I have been using Leopard for over a week now and I have some first impressions to share. I think it is a really cool operating system, although Tiger pretty much did everything I needed beforehand. However, there are some features that I have been using that make me not want to go back to using Tiger.
The crucial feature in Leopard for me is Cover Flow. I mentioned in a recent post how I’d been on an uploading spree with Flickr. In deciding what photos were worth sharing, I turned to Cover Flow to flip through my photos and folders. It was the best experience at such work that I have ever had! This feature for me is my absolute favorite.
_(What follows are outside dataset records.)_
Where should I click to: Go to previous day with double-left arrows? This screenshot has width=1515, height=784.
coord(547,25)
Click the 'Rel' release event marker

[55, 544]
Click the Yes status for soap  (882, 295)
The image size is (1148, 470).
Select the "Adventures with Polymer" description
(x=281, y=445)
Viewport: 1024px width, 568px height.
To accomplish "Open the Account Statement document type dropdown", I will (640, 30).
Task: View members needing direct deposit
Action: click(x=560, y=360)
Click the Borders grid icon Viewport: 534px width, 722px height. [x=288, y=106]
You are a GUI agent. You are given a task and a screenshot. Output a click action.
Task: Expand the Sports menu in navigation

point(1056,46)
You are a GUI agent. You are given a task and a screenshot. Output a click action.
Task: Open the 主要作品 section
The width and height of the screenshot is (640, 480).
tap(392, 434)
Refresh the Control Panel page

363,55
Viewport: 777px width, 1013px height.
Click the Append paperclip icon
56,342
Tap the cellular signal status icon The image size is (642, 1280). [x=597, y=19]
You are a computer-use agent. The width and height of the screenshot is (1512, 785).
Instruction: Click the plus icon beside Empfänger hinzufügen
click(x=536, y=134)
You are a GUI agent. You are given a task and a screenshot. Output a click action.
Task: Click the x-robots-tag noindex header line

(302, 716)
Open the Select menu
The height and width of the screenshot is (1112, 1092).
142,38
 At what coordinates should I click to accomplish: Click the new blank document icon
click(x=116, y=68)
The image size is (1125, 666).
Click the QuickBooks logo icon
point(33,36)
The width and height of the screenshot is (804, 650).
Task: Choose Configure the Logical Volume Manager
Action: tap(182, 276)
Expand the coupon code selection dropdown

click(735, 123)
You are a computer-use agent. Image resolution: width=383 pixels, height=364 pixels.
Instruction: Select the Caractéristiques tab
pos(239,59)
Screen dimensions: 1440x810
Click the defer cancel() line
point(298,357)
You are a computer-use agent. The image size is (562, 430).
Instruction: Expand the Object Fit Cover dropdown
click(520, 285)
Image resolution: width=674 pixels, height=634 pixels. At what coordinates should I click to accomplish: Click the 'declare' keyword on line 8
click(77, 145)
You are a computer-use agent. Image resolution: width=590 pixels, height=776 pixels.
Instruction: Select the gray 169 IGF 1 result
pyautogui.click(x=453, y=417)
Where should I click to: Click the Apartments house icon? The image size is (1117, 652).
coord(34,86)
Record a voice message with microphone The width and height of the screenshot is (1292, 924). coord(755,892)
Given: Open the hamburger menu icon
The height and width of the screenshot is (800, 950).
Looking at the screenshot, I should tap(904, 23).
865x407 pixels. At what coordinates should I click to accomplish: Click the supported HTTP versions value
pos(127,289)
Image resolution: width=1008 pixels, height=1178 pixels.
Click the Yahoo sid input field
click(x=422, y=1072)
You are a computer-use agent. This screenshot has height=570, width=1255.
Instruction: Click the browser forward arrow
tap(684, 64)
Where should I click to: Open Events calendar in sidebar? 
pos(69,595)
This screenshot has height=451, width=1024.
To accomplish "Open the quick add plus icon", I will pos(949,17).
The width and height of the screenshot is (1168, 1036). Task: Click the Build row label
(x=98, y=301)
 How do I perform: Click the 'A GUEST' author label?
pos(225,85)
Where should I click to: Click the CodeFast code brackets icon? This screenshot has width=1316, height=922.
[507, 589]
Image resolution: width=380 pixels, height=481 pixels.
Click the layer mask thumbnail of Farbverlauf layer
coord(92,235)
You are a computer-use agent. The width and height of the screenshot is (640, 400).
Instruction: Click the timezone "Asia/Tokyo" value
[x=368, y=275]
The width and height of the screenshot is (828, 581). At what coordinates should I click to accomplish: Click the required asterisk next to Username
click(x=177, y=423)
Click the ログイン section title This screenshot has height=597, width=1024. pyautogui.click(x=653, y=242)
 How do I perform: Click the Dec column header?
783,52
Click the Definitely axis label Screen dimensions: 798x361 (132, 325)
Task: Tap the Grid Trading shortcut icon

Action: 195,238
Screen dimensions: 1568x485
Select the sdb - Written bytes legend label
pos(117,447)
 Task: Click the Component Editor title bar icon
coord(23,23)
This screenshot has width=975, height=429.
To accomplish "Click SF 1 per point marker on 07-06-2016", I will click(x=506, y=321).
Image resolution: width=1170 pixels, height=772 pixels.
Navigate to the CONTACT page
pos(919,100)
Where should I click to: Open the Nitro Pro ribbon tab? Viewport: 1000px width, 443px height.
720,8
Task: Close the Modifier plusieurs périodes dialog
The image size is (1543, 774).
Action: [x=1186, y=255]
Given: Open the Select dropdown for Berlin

Even on my Mac Mini, flipping through material in Cover Flow is as smooth as silk. Unbelievable. Quick Look has already shown to be a real time-saver as well, but I am less excited by it as I am Cover Flow.
The new Mail 3 is really good. I love the RSS feeds and have actually been using them! Previously, RSS feeds weren’t something I much cared about outside of the occasional visit to Google Reader. The reminders are just great, too. Small details like a progress bar for incoming and outgoing mail are certainly welcomed changes. Mail 3 also offers a variety of stationary for rich text messages, though I have no interest in that. As a whole, Mail 3 fits my needs perfectly. Since installing Leopard, I haven’t used Gmail nearly as much as I had prior, since I enjoy the new Mail so much.
The new Stacks feature, which fans your files upward from the Dock to show your files, is actually pretty cool. At first I was skeptical as for the need for this, but now I like realize the benefit. It can probably be customized to show something other than the Downloads folder, but I am happy with it as-is for right now.
Spaces is not much of a time-saver for me. I actually decreased the default number of Spaces from four, down to two. I have experimented with putting windows in either space and toggling between them. While it is a cool feature, I don’t run enough things at once to take advantage of this. Too often, I’ll move a program to another Space, only to later need to drag a file from a folder to that program, only to realize they are in two distant Spaces. The best I have found for my needs is to put Mail in the right Space all by itself, and leave the left one for everything else. I have pondered the thought of disabling Spaces all together, but will try to make use of it.
I’d like to tie a complaint of mine about the Mac OS to the Spaces feature, and this issue was present in Tiger as well. When I minimize a window to the Dock, and later use cmd-tab to cycle through the running programs, I want the minimized window to get back onscreen when I choose it this way, automatically. This behavior is what I am used to with Windows. But on the Mac, when I minus the Mail down to the Dock, but later want to toggle to it with the keyboard, it doesn’t reappear on its own! If I could have the option to set Mac OS to behave this way for the tab program switching, I would have little need to enable Spaces.
I still have not enabled Time Machine, or even researched my plan to partition my external hard drive. I will work on this in the future. For the moment, I am still backing up manually. One thing I will voice complaint about is that my USB hard drive randomly spins up without me provoking it. While using Tiger, this did not happen. Now, it is awakening itself regularly for an unknown reason, even though I know I am not using it.
Leopard has plenty more great features than what I have listed in this post. I just want to write and touch on my first experiences with some of the ones that I have come in contact with the most. As for Leopard, Apple should be releasing 10.5.2 any day now. From what I have read, this should be a very large update.